In a July 17 memorandum and order, U.S. District Judge Indira Talwani in Boston declared that the regulation does not allow agencies to cancel grants based on new program goals or agency priorities introduced after an award was made.
Talwani granted partial summary judgment to officials representing 23 Democratic-led states and the District of Columbia, who had accused the Trump administration of mounting an “unprecedented and unlawful” campaign to terminate billions of dollars in congressionally appropriated federal funding that the states deemed “critical.”

The judge also denied the administration’s motion to dismiss the central count of their lawsuit, while leaving two alternative counts as pending.

The ruling neither restores funding already lost nor requires the government to return any withdrawn funding.

Dispute Over OMB Regulation

The case centers on a provision in regulations issued by the Office of Management and Budget in 2020 and later revised.
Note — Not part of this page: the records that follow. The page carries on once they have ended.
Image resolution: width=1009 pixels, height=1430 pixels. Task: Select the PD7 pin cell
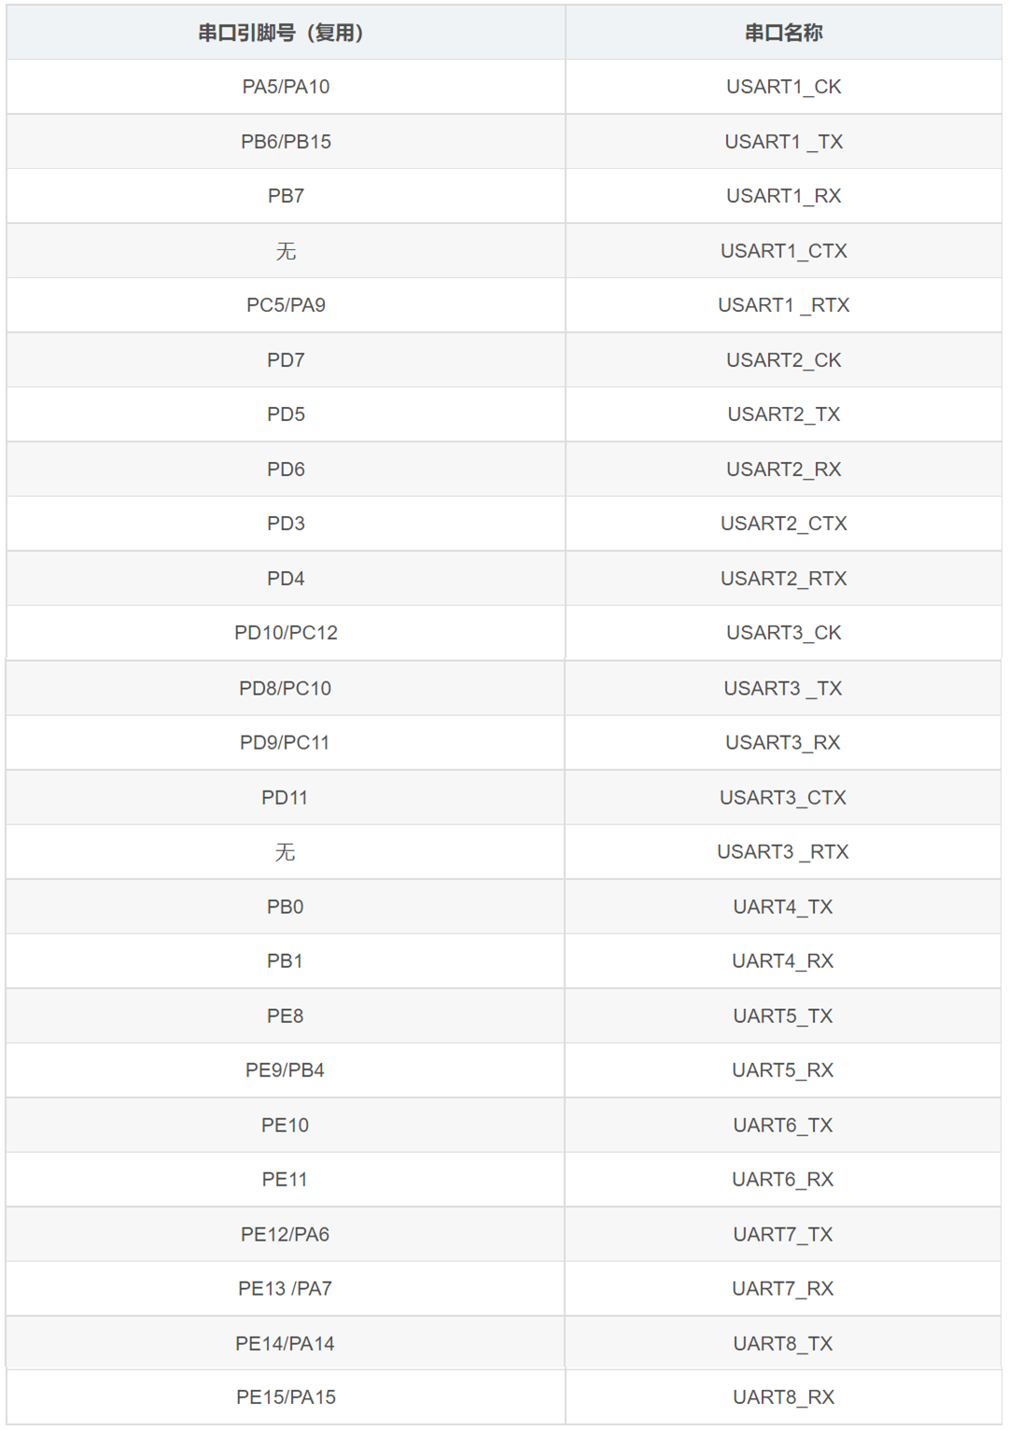pos(286,360)
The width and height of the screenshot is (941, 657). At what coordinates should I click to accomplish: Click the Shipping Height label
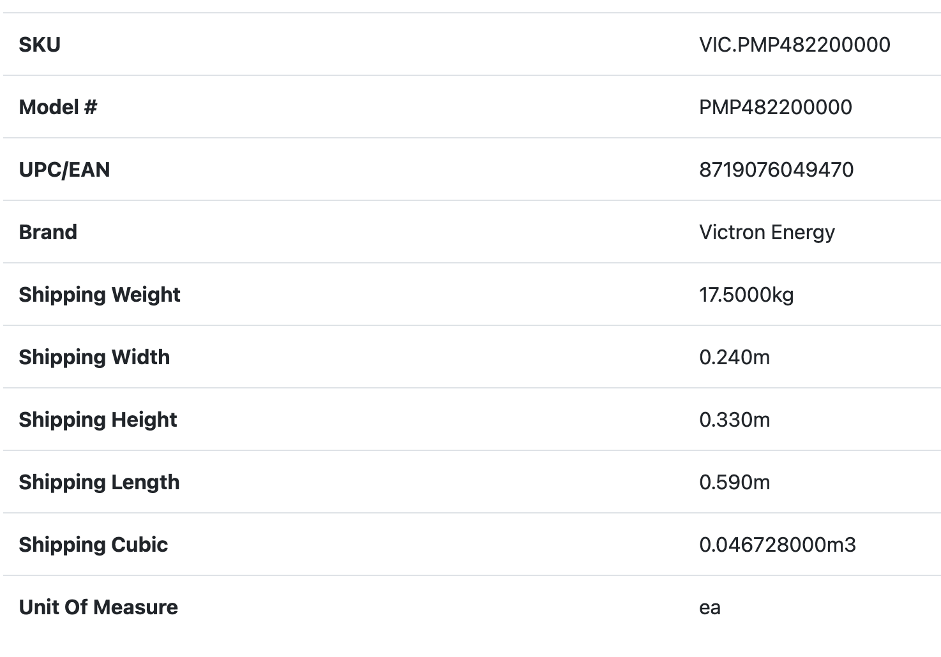(98, 420)
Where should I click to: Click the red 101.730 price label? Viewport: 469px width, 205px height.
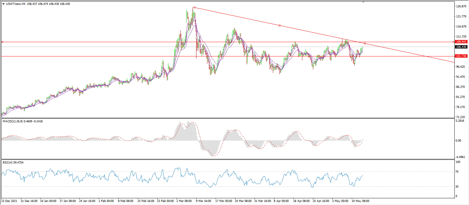461,56
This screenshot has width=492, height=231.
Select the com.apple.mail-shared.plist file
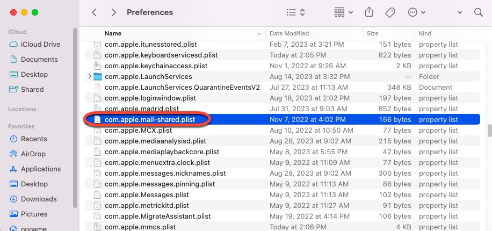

The provision states that a federal award may be terminated under the terms and conditions of the award, including when it “no longer effectuates the program goals or agency priorities.”

Since Trump returned to office, federal agencies have cited that language when canceling grants that support programs the administration views as inconsistent with its agenda, including initiatives related to diversity, equity, and inclusion (DEI), climate change, and gender ideology.

In their complaint, the states described the cancellations as a nationwide “slash-and-burn campaign” based on an expansive new interpretation of a single regulatory subclause.

Government attorneys argued in court filings that the regulation’s wording placed no time limit on when the relevant agency priorities must have been adopted. Under their reading, the clause allowed agencies to consider their current priorities, not merely those in place when a grant was awarded.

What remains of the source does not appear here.